#### Records to use
*** Block opens ***

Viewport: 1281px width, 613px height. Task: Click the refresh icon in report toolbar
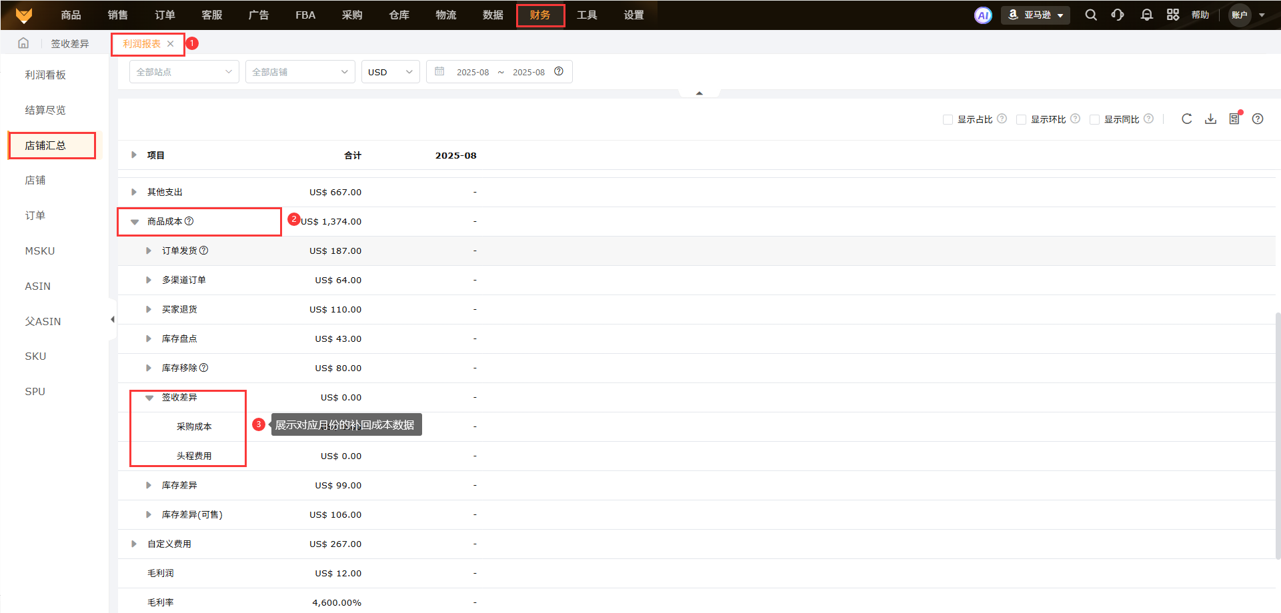[x=1186, y=119]
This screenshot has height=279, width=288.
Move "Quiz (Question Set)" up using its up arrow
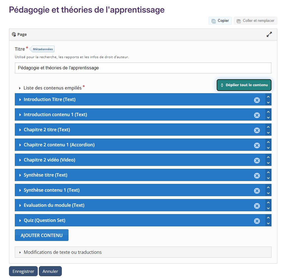point(268,217)
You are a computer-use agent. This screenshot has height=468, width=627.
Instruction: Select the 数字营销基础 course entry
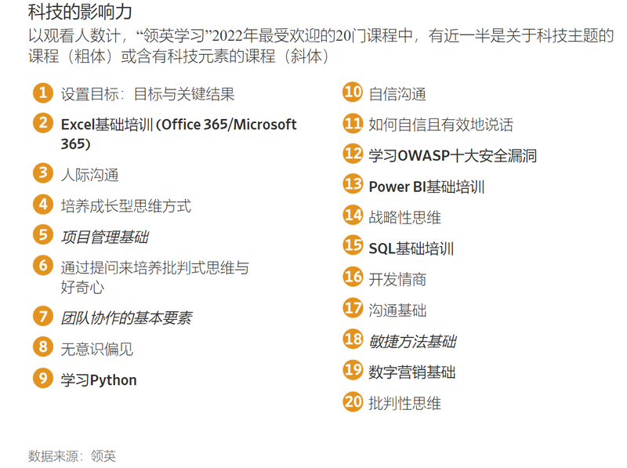(412, 372)
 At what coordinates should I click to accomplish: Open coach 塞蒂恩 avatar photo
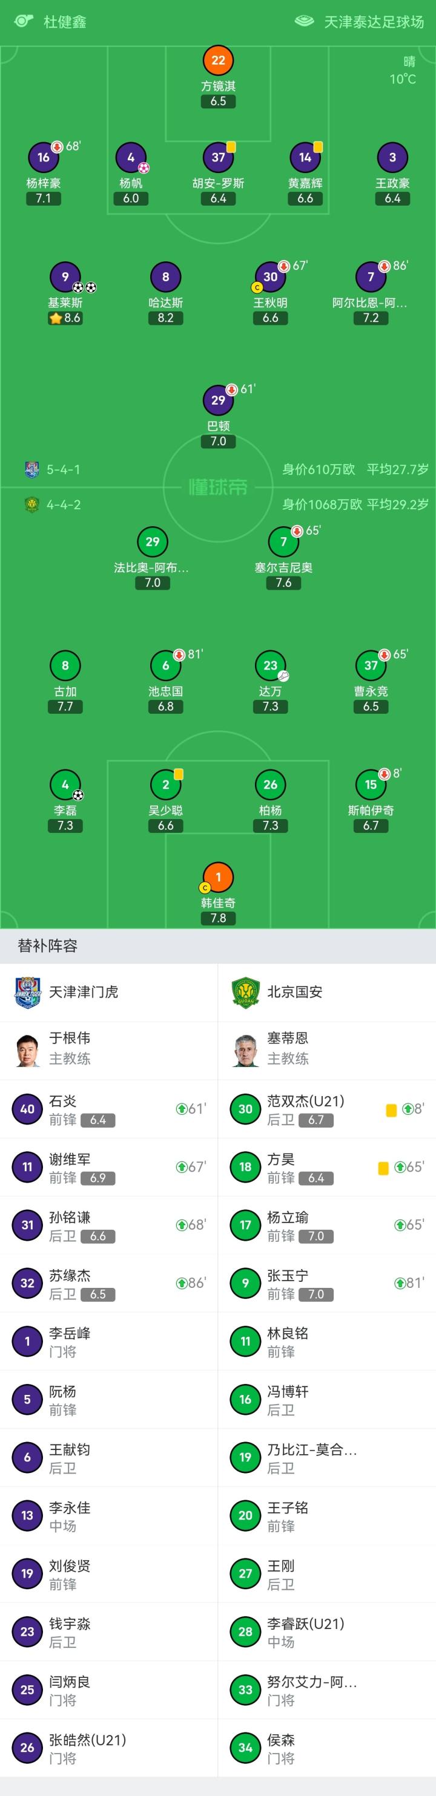pos(246,1049)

*** Block closes ***

Search the data above for the word "This", then gather each line in which it appears.

#### Result below
This screenshot has height=279, width=288.
You are a computer-use agent. This screenshot has height=468, width=627.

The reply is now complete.